Seriously, these photos don't even begin to do the event justice. The weather was absolutely perfect, just a few clouds in the sky to set off the moonlight, crickets lightly but not obnoxiously chirping, twinkle lights and paper lanterns to mimic the moon and stars all around the back yard, and beautiful old china and old-fashioned oil lamps decking the tables. My mom had spent the entire day cooking a menu of fabulous gluten-free tea treats, including quiche with all my favorite things (bacon, goat cheese, and sun-dried tomatoes). To set it all off, my mom and brother had put together a playlist of moon-themed and favorite songs of mine, ranging from Bing Crosby and Frank Sinatra, to Chopin, Ravel, and Vaughan Williams, even Treasure Planet, Bon Iver, and Sleeping At Last. Many of the songs made me tear up - not just because of the song itself, although many are that emotionally stirring, but because I knew how much thought had gone into the choosing of the songs on the part of my mom and brother. It just highlighted the way they both know me so well, and how much I'm going to miss them.

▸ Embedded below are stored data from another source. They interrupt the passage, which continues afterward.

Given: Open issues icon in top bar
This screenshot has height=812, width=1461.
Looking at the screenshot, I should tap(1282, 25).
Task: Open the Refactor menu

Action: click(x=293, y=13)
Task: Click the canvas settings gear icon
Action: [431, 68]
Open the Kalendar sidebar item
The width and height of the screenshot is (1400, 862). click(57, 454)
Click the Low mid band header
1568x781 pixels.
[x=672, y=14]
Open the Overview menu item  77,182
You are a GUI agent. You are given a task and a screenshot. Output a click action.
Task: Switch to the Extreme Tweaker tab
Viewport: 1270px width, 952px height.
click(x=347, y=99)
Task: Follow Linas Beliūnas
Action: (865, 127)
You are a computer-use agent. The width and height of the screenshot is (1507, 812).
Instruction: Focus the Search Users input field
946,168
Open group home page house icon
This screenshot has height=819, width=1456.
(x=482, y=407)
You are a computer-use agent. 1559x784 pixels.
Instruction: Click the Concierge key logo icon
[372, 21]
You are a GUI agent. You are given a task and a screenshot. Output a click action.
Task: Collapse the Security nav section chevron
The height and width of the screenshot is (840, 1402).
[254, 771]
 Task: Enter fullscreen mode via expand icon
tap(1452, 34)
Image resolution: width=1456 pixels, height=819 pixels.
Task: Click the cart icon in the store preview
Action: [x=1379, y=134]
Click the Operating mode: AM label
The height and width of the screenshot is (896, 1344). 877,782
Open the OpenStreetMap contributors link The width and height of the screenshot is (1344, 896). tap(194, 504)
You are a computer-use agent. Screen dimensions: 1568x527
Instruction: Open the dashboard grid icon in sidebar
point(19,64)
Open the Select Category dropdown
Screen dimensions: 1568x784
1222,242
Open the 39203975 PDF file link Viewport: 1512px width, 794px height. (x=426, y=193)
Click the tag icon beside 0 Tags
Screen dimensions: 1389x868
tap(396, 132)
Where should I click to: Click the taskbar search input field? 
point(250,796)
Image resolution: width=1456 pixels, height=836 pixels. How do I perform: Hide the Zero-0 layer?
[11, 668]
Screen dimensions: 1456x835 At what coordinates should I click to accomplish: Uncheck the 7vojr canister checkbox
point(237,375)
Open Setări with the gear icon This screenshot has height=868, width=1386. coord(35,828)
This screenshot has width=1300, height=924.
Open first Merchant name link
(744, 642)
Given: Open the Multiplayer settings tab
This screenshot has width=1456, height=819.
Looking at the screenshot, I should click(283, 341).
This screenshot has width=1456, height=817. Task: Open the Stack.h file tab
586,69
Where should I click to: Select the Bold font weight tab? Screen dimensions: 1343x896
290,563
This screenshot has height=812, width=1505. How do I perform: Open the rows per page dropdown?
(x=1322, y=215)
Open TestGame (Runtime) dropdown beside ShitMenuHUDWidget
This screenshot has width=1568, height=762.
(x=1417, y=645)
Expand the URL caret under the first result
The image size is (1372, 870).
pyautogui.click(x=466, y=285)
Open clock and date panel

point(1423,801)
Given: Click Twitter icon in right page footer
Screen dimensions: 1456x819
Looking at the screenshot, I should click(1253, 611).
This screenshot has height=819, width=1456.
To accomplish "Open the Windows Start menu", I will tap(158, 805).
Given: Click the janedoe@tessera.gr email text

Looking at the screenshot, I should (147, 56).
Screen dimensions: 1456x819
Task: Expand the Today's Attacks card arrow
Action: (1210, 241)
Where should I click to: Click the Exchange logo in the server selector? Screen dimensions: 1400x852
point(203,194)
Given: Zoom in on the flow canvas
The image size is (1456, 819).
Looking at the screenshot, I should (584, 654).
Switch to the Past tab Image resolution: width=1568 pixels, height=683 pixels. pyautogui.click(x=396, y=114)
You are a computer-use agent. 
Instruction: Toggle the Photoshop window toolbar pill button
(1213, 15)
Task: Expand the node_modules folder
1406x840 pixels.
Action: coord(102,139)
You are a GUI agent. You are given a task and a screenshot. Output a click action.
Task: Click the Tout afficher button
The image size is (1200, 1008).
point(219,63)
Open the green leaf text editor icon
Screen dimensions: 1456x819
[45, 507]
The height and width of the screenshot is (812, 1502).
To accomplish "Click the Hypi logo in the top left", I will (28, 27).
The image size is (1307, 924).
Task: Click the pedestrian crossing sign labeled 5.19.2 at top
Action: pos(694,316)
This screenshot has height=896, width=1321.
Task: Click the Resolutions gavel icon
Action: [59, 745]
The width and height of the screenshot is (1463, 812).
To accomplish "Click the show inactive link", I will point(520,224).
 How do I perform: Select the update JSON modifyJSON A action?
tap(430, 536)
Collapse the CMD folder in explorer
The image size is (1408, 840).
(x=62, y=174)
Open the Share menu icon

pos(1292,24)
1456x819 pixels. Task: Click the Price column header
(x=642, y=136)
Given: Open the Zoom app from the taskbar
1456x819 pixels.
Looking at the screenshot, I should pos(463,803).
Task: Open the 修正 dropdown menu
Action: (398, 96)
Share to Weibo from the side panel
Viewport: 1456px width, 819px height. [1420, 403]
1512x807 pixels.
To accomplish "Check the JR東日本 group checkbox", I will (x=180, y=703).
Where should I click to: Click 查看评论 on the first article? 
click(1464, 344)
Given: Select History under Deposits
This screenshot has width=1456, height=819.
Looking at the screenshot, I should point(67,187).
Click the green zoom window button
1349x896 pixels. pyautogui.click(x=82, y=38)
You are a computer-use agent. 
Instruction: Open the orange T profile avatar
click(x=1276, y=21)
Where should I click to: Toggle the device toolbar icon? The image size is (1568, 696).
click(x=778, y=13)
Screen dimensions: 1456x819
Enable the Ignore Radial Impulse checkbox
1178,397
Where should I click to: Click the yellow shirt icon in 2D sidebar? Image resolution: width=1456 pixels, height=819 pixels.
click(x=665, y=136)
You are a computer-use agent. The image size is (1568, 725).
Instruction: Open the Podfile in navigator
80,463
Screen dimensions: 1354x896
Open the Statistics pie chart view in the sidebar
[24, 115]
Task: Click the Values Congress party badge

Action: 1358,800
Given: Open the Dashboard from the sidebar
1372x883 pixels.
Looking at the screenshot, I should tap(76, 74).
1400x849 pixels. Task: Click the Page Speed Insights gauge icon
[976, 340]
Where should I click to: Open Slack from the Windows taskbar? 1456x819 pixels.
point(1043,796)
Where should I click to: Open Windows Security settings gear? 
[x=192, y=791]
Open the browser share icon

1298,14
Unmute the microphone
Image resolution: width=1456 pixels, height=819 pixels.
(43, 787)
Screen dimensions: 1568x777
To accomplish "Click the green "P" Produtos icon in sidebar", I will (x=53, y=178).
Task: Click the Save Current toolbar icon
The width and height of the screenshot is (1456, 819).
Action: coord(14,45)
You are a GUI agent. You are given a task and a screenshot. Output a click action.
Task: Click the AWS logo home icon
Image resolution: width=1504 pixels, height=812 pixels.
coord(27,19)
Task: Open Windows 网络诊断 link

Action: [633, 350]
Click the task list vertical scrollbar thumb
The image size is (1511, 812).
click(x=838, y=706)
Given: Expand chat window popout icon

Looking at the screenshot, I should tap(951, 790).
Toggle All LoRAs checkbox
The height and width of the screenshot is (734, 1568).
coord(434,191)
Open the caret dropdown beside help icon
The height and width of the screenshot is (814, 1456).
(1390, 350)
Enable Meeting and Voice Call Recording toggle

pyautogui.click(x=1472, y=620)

All of this, and surrounded by the people I love most. It was truly magical.

The lovely tea-makers and servers, Kate and Melia

Some of my favorite hooligans, Katie, August, Hollen, and Rachel

The sneaky, sneaky Lydia, plus darlings Nikki and Heather

Musician buddy Anna, intrepid market ladies Rachel and Sam, and General Fun (aka Lorien)

Even Grandma came out to enjoy the festivities!

One very, very blessed girl who misses you all terribly

In short, the night was spectacular. It was filled with delicious tea, sumptuous snacks, lovely conversation, and lots of laughs. There was even one moment when we were all sitting around one table, and we just stopped because a particularly poignant Sleeping At Last song called "In The Embers" was playing (yes, I know I only talk about SAL on this blog. Shush.). I just looked at Rachel (who also loves the band quite a lot) and we started tearing up. Then, everybody just sat and listened.

"Like fireworks we pull apart the dark -
Compete against the stars with all of our hearts,
Til our temporary brilliance turns to ash,
We pull apart the darkness while we can"

It was a perfectly-timed and beautiful reassurance for me. That's what my friends were all doing there in the glow of the moonlight - pulling apart the sadness of parting and enjoying the light of friendship. It also served as a reminder of why I'm striking out on this crazy adventure. Even though I'm going away and leaving a lot behind, I'm doing it for a purpose. Maybe a purpose that I can't completely see yet, but while I'm here, I want to pull apart the darkness while I can, and never forget all the beautiful people who light up my life wherever they happen to be on the globe.